> _Tarefa do exercício 1_: Extraia do texto sobre o curta de Kobe Bryant, sem nenhuma alteração, o trecho que vai de "A trajetória de" até "de curta animado.".

> _Texto do documento_:
O Estado de S. Paulo

A trajetória de Kobe Bryant

Curta ‘Dear Basketball’ está na disputa pela estatueta do Oscar

- Charles Solomon / NYT / TRADUÇÃO DE CLAUDIA BOZZO

Quando o superastro do Los Angeles Lakers Kobe Bryant decidiu fazer o filme Dear Basketball, seu poema de despedida para o esporte que ele ama, escolheu dois colaborado­res que não sabiam nada sobre o jogo: o ex-artista da Disney Glen Keane, que havia animado Aladdin, A Bela e a Fera e Tarzan, e John Williams, o compositor vencedor do Oscar. Foram boas escolhas. Seu filme ganhou o Prêmio Annie, mais prestigiad­o da indústria da animação, para o melhor curta-metragem de 2017, e é considerad­o um dos favoritos para o Oscar de curta animado.

> _Dados de alvos de clique_:
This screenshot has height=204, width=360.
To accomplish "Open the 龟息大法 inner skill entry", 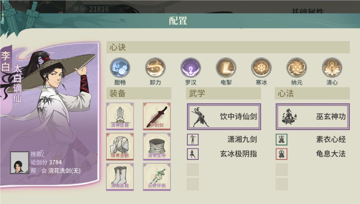I will 311,154.
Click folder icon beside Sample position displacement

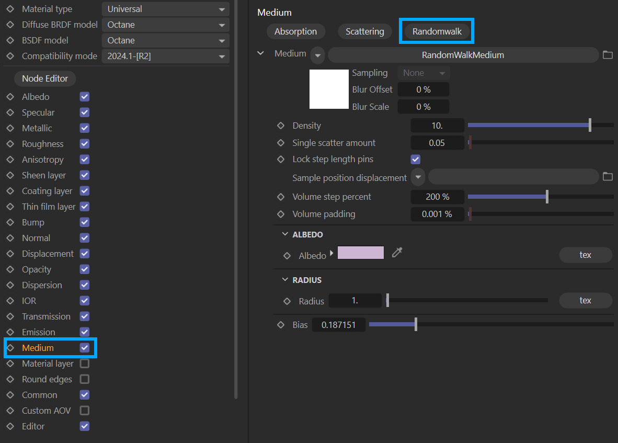[607, 177]
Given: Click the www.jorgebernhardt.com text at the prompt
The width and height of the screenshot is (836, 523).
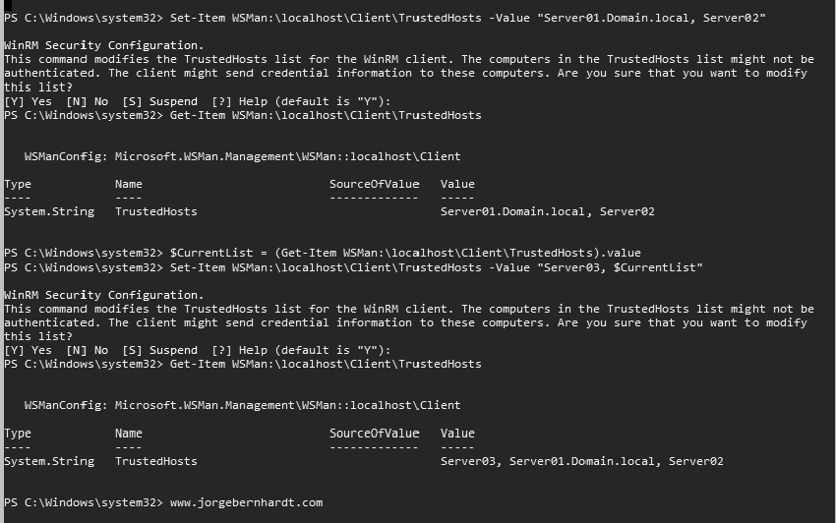Looking at the screenshot, I should tap(246, 502).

> _Tarefa do exercício 2_: Converta em uma lista JSON de strings as linhas dos registros que vão da linha com "Click folder icon", inclusive, até o fim dos registros, com uma string por linha e sem as linhas em branco. Deixe as imagens fora da resposta.

> _Resposta completa 1_:
A trajetória de Kobe Bryant

Curta ‘Dear Basketball’ está na disputa pela estatueta do Oscar

- Charles Solomon / NYT / TRADUÇÃO DE CLAUDIA BOZZO

Quando o superastro do Los Angeles Lakers Kobe Bryant decidiu fazer o filme Dear Basketball, seu poema de despedida para o esporte que ele ama, escolheu dois colaborado­res que não sabiam nada sobre o jogo: o ex-artista da Disney Glen Keane, que havia animado Aladdin, A Bela e a Fera e Tarzan, e John Williams, o compositor vencedor do Oscar. Foram boas escolhas. Seu filme ganhou o Prêmio Annie, mais prestigiad­o da indústria da animação, para o melhor curta-metragem de 2017, e é considerad­o um dos favoritos para o Oscar de curta animado.

> _Resposta completa 2_:
[
  "Click folder icon beside Sample position displacement",
  "[607, 177]",
  "Given: Click the www.jorgebernhardt.com text at the prompt",
  "The width and height of the screenshot is (836, 523).",
  "Looking at the screenshot, I should tap(246, 502)."
]